Quiet Quitting, Quality and Safety

When examining the implications of disengagement, there are several factors that manufacturers should consider:

  • Details matter: Maintaining high quality standards requires focus and attention to detail. When operators just phone it in, they’re likely to miss things like quality alerts, changes to work instructions or the need to perform an operation in a specific way.
  • Employee safety is at risk: Research shows a strong correlation between employee engagement and safety attitudes. Anytime people aren’t actively focused on what they’re doing, safety incidents are more likely to occur. Safety problems can also contribute to employee turnover, further worsening labor shortages.
  • Managers need help: The Gallup survey shows just one in three managers are engaged at work, pointing for a need for company leadership to find ways to better engage this group.
  • Conversations are critical: Researchers say the most useful habit for minimizing disengagement and burnout is for managers to have one meaningful conversation weekly with each team member.

Using Plant Floor Checks to Mitigate the Effects of Quiet Quitting

Given what we know about quiet quitting, manufacturers should examine ways to combat disengagement and the potential effects on quality and safety. Plant floor checks are one potential strategy to help maintain standards while boosting employee engagement.

According to Gallup, the decline in engagement relates to problems with unclear expectations, not feeling cared about and a lack of connection to the organization’s purpose. Plant floor checks such as layered process audits address these issues in several ways:

  • Clarifying expectations: Checking in frequently to verify that operators are performing work to standard helps employees know that they are doing their job right.
  • Showing respect: Being present on the plant floor, soliciting feedback and giving employees recognition shows them that the company genuinely cares about them.
  • Commitment to quality: Taking the time to check that people are doing things right demonstrates an authentic commitment to quality. This is important for showing that that production isn’t prioritized over quality.
  • Engaging managers: Quality isn’t something that happens in the office. It’s something that happens on the plant floor, and plant floor checks help managers go to where the work is done.
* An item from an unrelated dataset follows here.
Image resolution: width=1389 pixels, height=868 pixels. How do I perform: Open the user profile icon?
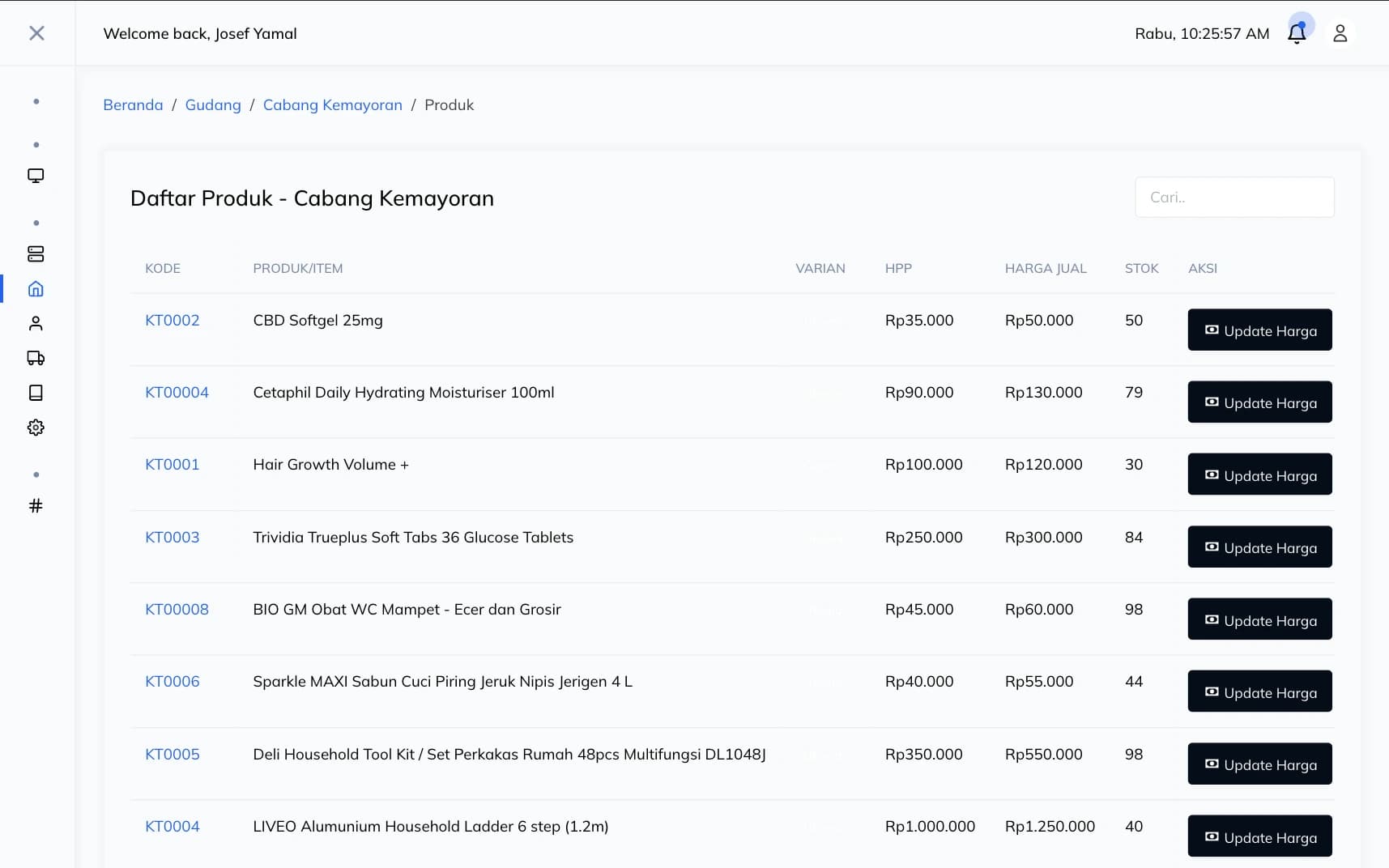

Quiet quitting is clearly a risk when it comes to protecting manufacturing quality and safety. Given current labor shortages and economic headwinds, companies need to find ways to address disengagement to ensure adherence to standards and minimize quality costs.

Plant floor checks are a relatively simple way to boost engagement, with mobile audit software like EASE helping make checks faster, simpler and more engaging. By verifying critical processes frequently, manufacturers can help minimize quality and safety risks while building a culture of engagement and communication.